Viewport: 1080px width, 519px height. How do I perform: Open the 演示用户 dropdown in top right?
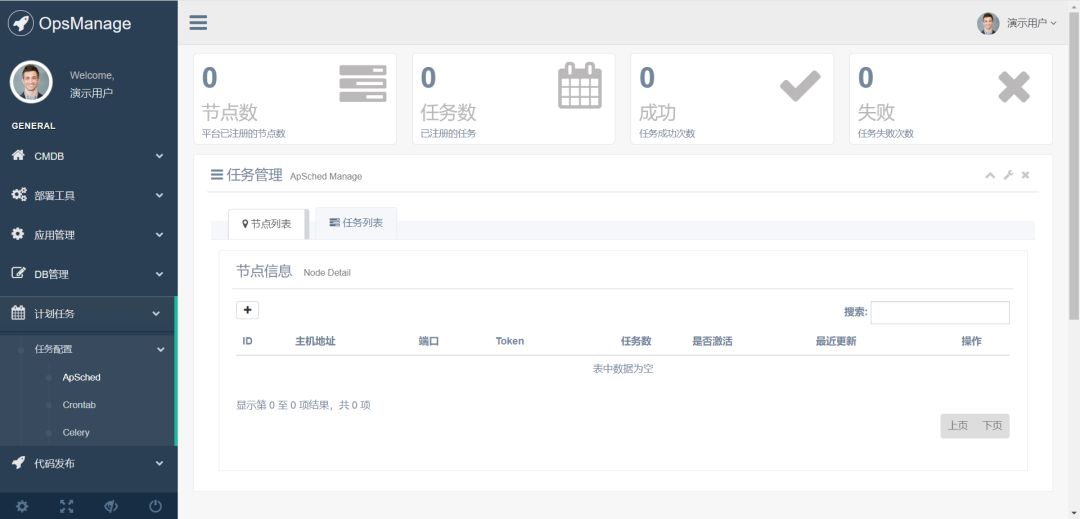(1017, 23)
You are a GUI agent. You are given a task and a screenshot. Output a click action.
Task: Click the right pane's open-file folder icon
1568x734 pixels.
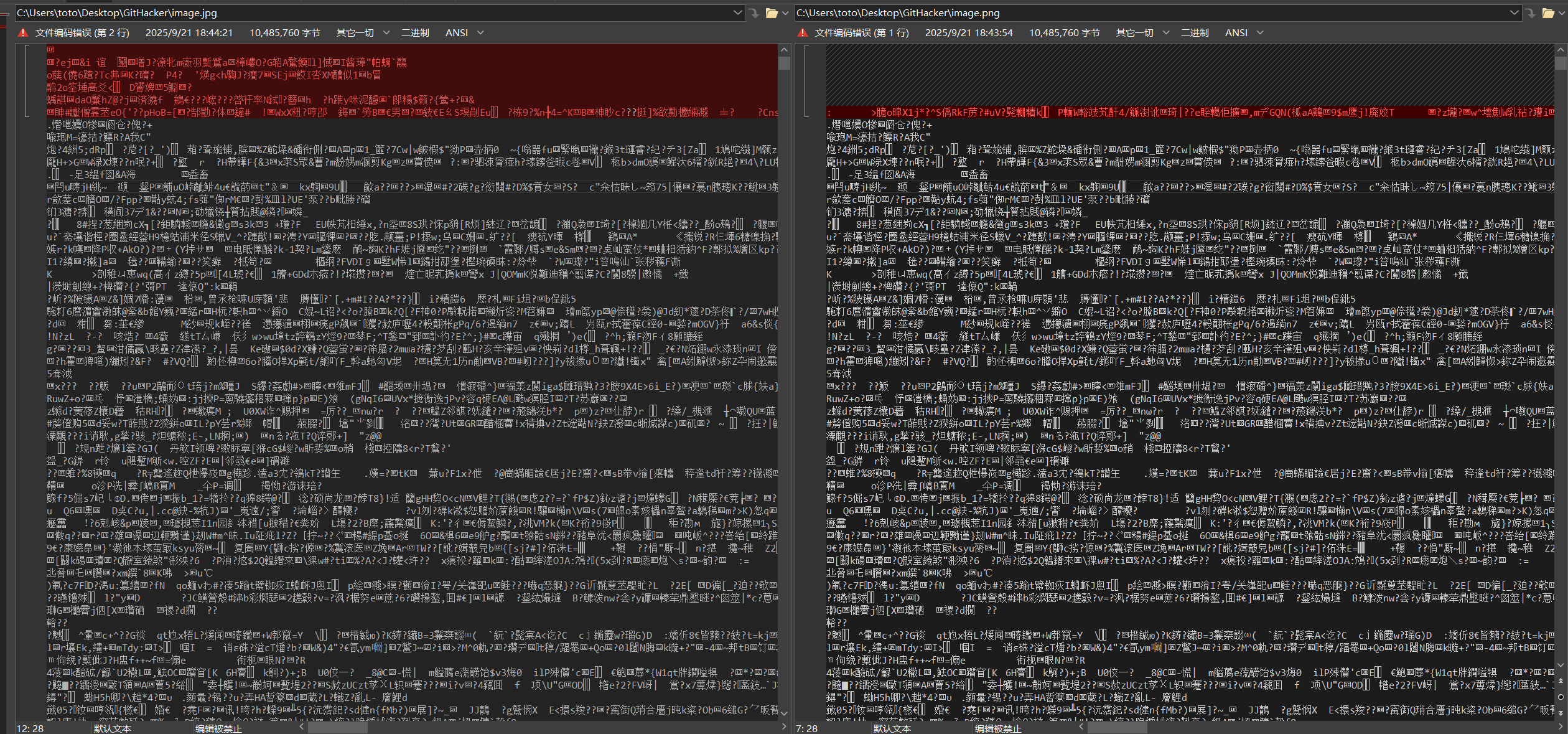click(x=1548, y=13)
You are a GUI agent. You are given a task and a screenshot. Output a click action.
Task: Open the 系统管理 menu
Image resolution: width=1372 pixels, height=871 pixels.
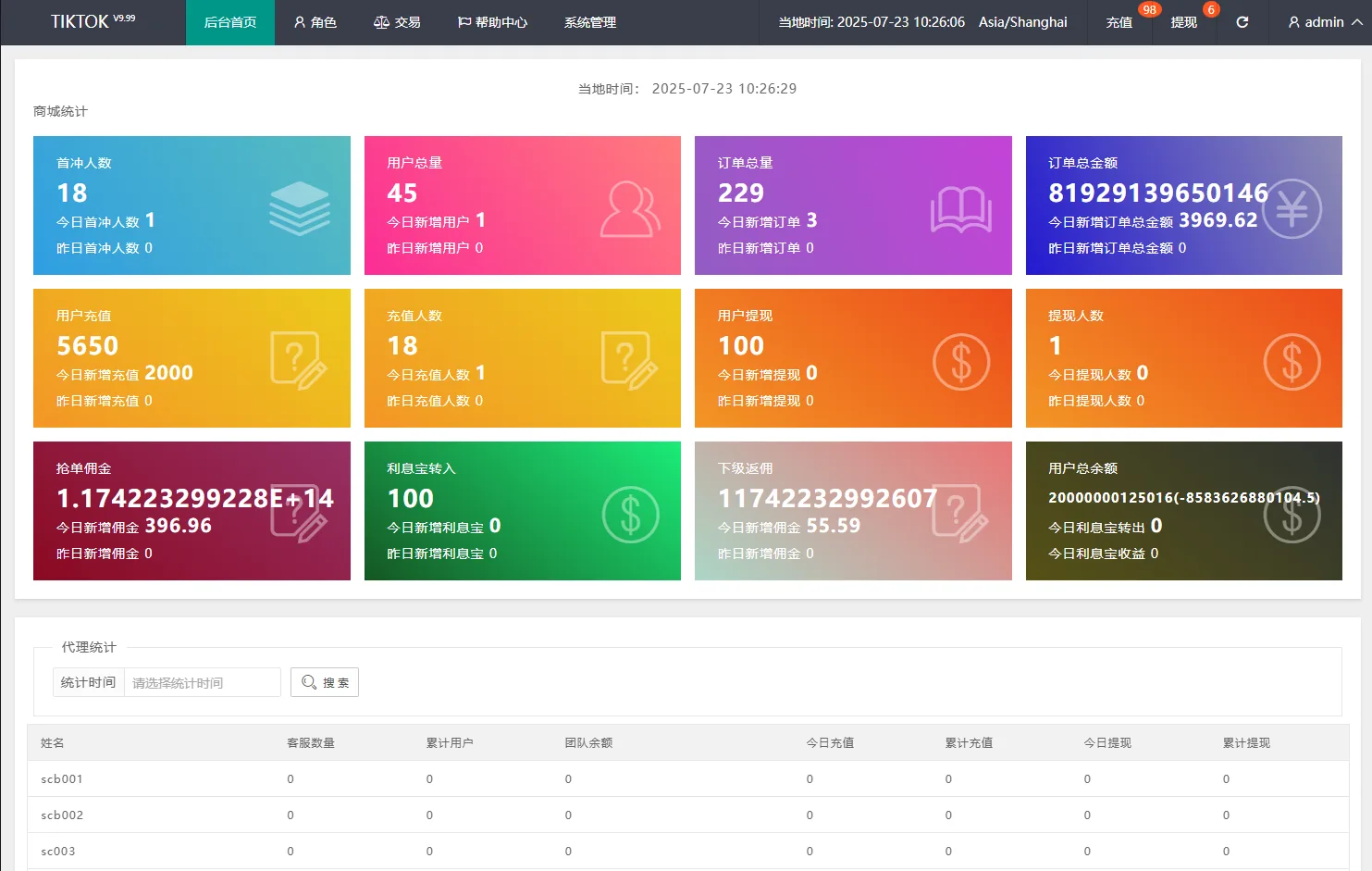tap(590, 22)
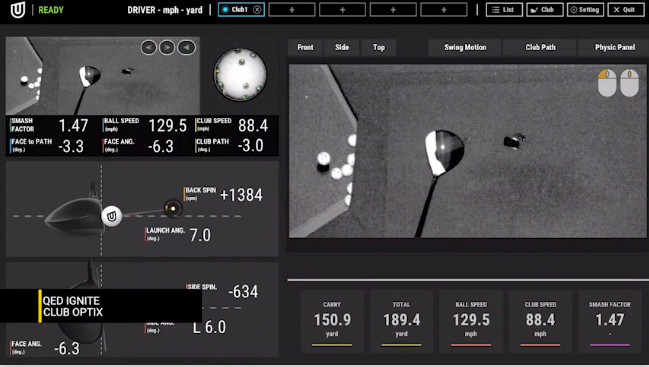Switch to the Side camera view tab
Image resolution: width=649 pixels, height=367 pixels.
pyautogui.click(x=342, y=47)
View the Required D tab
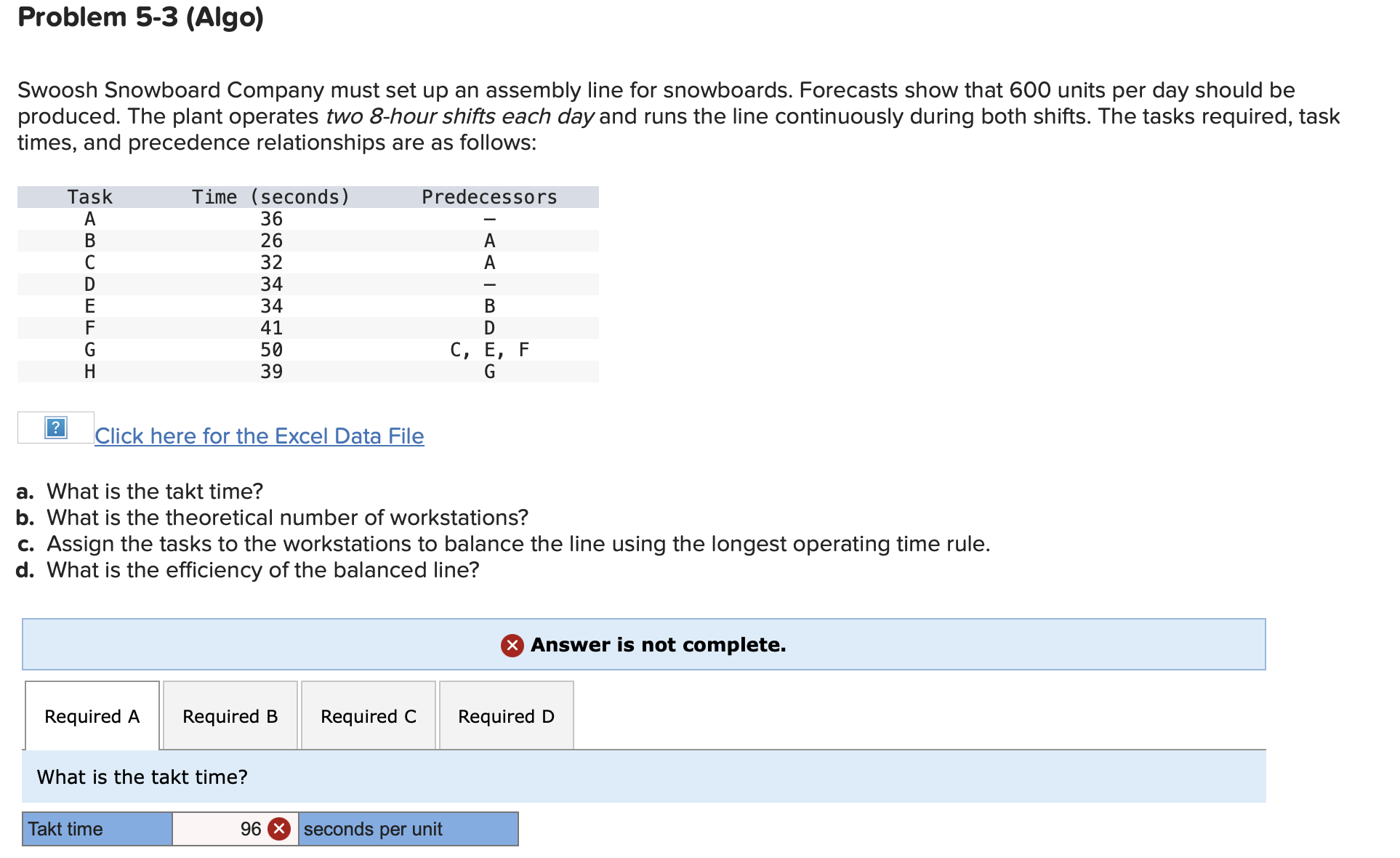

****************************************

Can you reproduce all of the material above line for line, leaving out the pictures?

Viewport: 1080px width, 519px height. How do I perform: Open the 演示用户 dropdown in top right?
(1017, 23)
You are a GUI agent. You are given a task and a screenshot. Output a click action.
Task: Click the right pane's open-file folder icon
1568x734 pixels.
click(x=1548, y=13)
You are a GUI agent. You are given a task and a screenshot. Output a click action.
Task: Open the 系统管理 menu
Image resolution: width=1372 pixels, height=871 pixels.
tap(590, 22)
Switch to the Side camera view tab
Image resolution: width=649 pixels, height=367 pixels.
pyautogui.click(x=342, y=47)
View the Required D tab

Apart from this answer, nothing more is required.